LONDRES. El miembro de la realeza británica que fue blanco de una tentativa de chantaje no forma parte del círculo íntimo de la familia real, revelaron el lunes varios diarios británicos.
Varios rotativos indicaron el lunes que conocen la identidad del miembro de la familia real a quien los chantajistas exigían 50.000 libras esterlinas (75.000 euros) para no publicar un video en el que aparecía durante un acto sexual, pero indicaron que no pueden identificarlo por razones legales.
El Palacio de Buckingham se ha negado a comentar la noticia, luego de que el Sunday Times revelara el domingo el caso de un miembro de la familia real que habría alertado a la policía, en agosto pasado, tras haber sido blanco de un intento de extorsión por parte de dos hombres.
En llamadas telefónicas, los presuntos chantajistas aseguraron tener la prueba de que tal persona de la familia real había dado a uno de sus asistentes un sobre con cocaína y dijeron poseer también un video que mostraba a este último consumiendo la droga.
Scotland Yard detuvo a los dos hombres el 11 de septiembre en un hotel londinense. Los dos presuntos extorsionistas comparecieron el 13 de septiembre ante el tribunal de Westminster, donde fueron inculpados por "chantaje".
En esa vista, el juez dictó prisión incondicional para ambos hombres y decretó secreto de sumario para proteger a los testigos y al por aún ahora misterioso blanco de extorsión, sobre cuya identidad corren especulaciones en varios sitios en la Red.

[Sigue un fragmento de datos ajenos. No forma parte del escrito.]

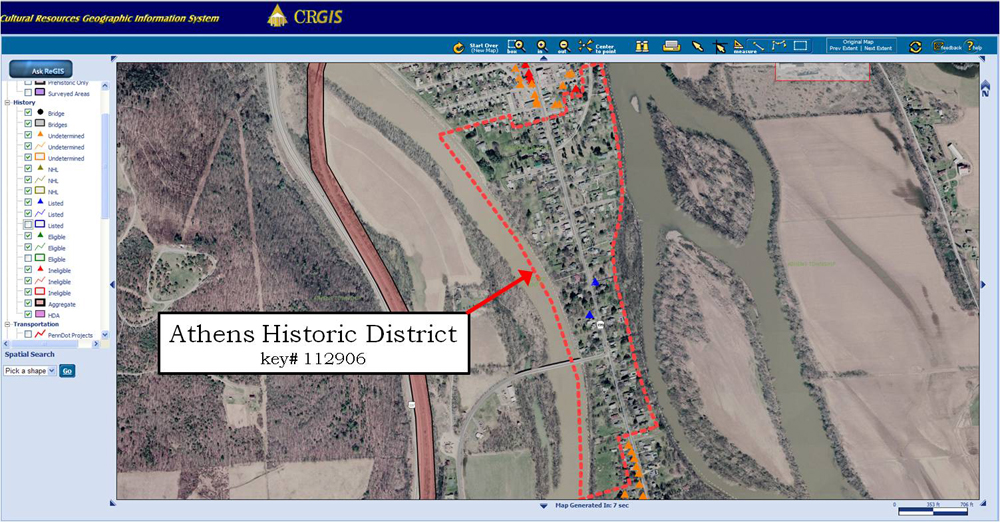Select the zoom out tool
Image resolution: width=1000 pixels, height=522 pixels.
(x=563, y=45)
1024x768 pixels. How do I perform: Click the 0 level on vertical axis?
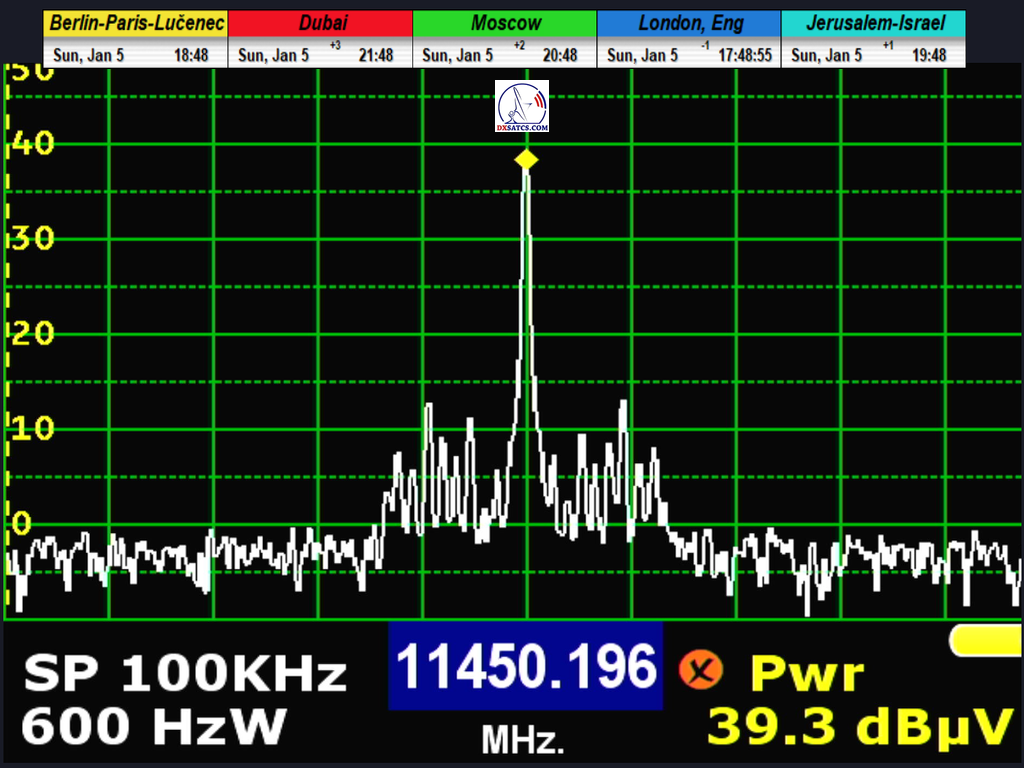click(x=21, y=522)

El Daily Telegraph identificó el lunes a los dos hombres detrás del intento de extorsión a un miembro de la familia real británica, afirmando que se trata de dos escoceses: Sean McGuigan, de 40 años, e Ian Strachan, de 30.
Este último, que cambió su nombre -antes se llamaba Paul Adalsteinsson- es conocido en los círculos de clubes nocturnos londinenses donde suelen ir los príncipes Guillermo y Enrique, indica la prensa británica.
Los diarios subrayaron que curiosamente el abogado de Strachan es Giovanni di Stefano, un italiano que fue el abogado defensor de Tarek Aziz, el ex ministro de Relaciones Exteriores del dictador iraquí Saddam Hussein.
"Puedo confirmar que defiendo a ese hombre y quiero declarar que no existe ningún video de un acto sexual", declaró el abogado, citado por varios diarios.
Di Stefano afirmó también que no ha habido ningún intento de chantaje y que fue el miembro de la familia real quien se puso en contacto con su cliente.
La próxima vista se celebrará el 20 de diciembre.